Gratz v. Bollinger Case Brief

Summary of Gratz v. Bollinger, 539 U.S. 244 (2003)

Facts: 2 White residents of MI applied to the U of M and were denied admission by the University’s Office of Undergraduate Admissions-OUA. The OUA Counselors used the schools guidelines in rendering the decisions. OUA relies on a number of factors, including race. Students representing racial minority groups are considered “underrepresented minorities" and OUA admits almost every qualified applicant from this classification. In 1995 and 96 applicants were subject to different admission outcomes based on race or ethnic status.

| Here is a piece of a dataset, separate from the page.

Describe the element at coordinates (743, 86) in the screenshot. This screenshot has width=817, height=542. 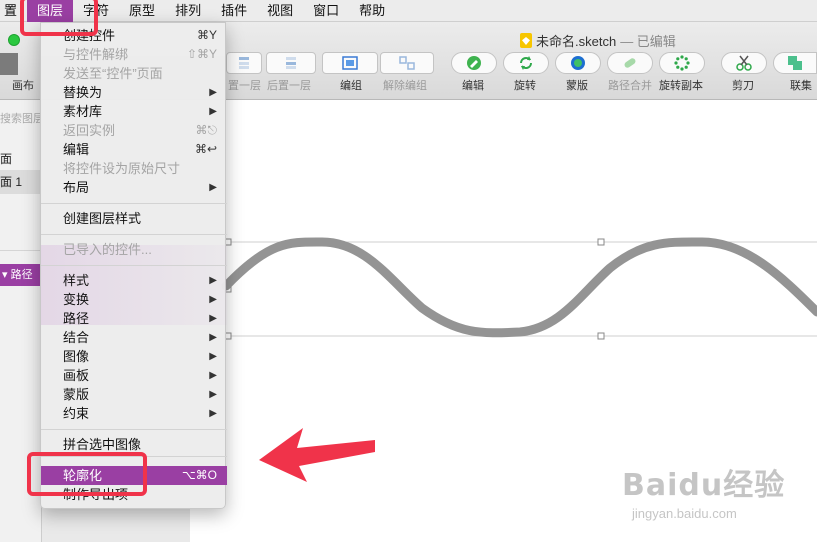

Gratz’s racial and academic score placed her w/i a category calling for postponed decision, but a minority applicant w/ same academic score required admission. 1997 OUA changed policies where applicants rec’d points which disfavored Hammacher over a similarly situated racial minority. 1999-2000 underrepresented minorities were automatically awarded 20 out of 150 points, plus ARC review.

Issue(s): Whether the U of M’s use of racial preferences in undergraduate admission violates the E P Cl of the 14th?

Holding: Yes, b/c the U’s use of race in its current freshman admission policy is not narrowly tailored to achieve respondent’s asserted compelling state interest in Diversity, the policy violates E P Cl of 14th as well as Title VI 42 U.S.C. 1981.

Procedure: On Cross Summ J, D Ct upheld OUA guidelines and granted Pet students motion regarding undergraduate admission program from 1995-1998; granted Resp motion re: program from 1999-2000. On Interlocutory Ct App, en banc, heard the case but did not issue decision yet. US S.Ct Reversed portion of decision upholding Respond’s Summary.

Rule(s): 14th

Rationale: The admission Policy has not individualized considerations when every minority applicant is given 1/5 of the total points required and non-minorities are not given the same amount. The only individualized consideration given is the factual review by ARC to determine whether an applicant is an underrepresented minority. An award of 20pt makes race a decisive factor.

PROBLEMS: An extremely talented artistic student would get 5 pt max; program is not consistent w/ Harvard’s selection process–not dependent on race, but associated with it. OUA doesn’t consider different backgrounds, experiences, and characteristics of students; and “Flagging" by ARC would never result in a non-minority with excellent academics being reviewed.

Pet’s A: 1) Court only sanctioned the use of racial classifications to remedy i/d discrimination, but Resp never based their case on that restricted use; 2) Diversity employing racial preferences is too open-ended, ill-defined, and indefinite to constitute a compelling state interest capable of supporting narrowly tailored means; and 3) Even if U’s interest is compelling, D Ct C: that the use of race is narrowly tailored is wrong b/c the guidelines do not resemble Bakke’s permissible use of race or ethnicity.

Resp’s A: U’s current admission program is narrowly tailored and avoid the problems U of C program that was rejected in Bakke–set aside pool of seats using numeric ratio based on race. Here, OUA relies on an individualized set of considerations for admission which is reviewed by ARC. The sheer volume of applications and the applicants’ information make it impractical for the school to use the system upheld in Grutter.